Dried fruit and pomegranate arils in the winter are lovely; fresh fruit at this time of year is perfect! For the boards below I used a lovely spring sweet nut and dried fruit combo from a local nut shop- it has mulberries, dried green raisins, pistachios and cashews- really a lovely contrast of textures to the creamy cheeses on the board. There are Muscat grapes, figs and strawberries as well. I also found some sour plums that are only available in the spring- those are the little green orbs you can see- they are a delicacy in the Middle East. In fact, popping into your local ethnic shops can give you all sorts of ideas you may never have thought of.
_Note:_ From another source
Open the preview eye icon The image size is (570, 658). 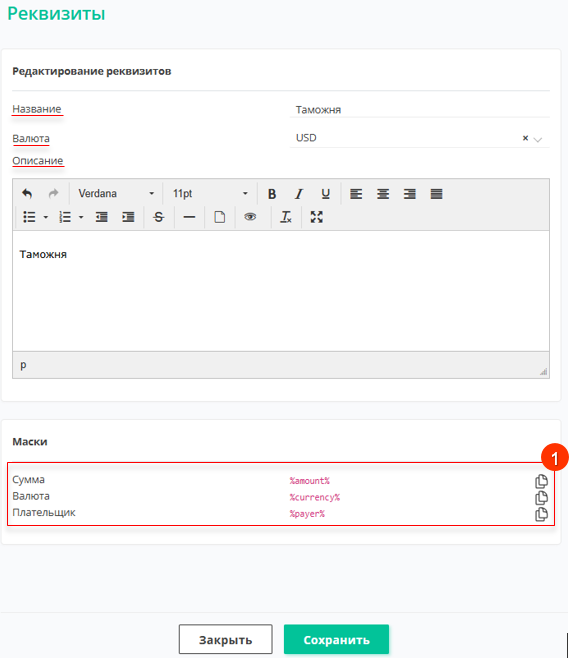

And of course, have cutting and scooping utensils on hand. Or, if you know that a larger crowd will be passing by your cheeseboards, say at a bridal shower etc, you may opt to have all the cheeses already sliced up. Cutting as you go is really only better if the group hovering around the board is small, and is making the collective mess together!
Some tips:
- Have all your items measured out and placed into sealed containers in the fridge until you are ready to make the platter. This is especially important if you have a lot of other things to get ready for your gathering.
- A good half hour or bit more, before you are ready to serve everything, bring out your cheeses. Cheeses really need to be at room temperature to taste their best. You can place them where you want to showcase them, and then move on to other jobs. Then come back, slice up (if slicing) and start laying out everything else.
- If at all possible, leave the crackers or bread till the very last minute, so that they won’t dry out, or get soggy, depending on what they are placed near. Try and take this into consideration, especially if the platter will be out for a great length of time. If you are travelling to a location for a party, you might be able to employ all of the suggestions above, if not, try and at least keep the crackers separate till you get there. You can then uncover your wrapped platter and add the crackers or bread.
Have you ever thought of a cheeseboard for dessert? I love it! Along with the cheeses, and some crackers, I will scatter dried fruit and nuts, fine chocolate broken up into large bite sized pieces, figs, even Turkish Delight or macarons! Jim likes it if I include chocolate covered nuts or coffee beans. It’s fun to sit around a table, chat and nibble away on a dessert platter, sipping on port, single malt, or espresso!
So, I hope you’ve gotten some ideas from my springtime cheese musings. What are your favourite additions to a cheeseboard? Do share!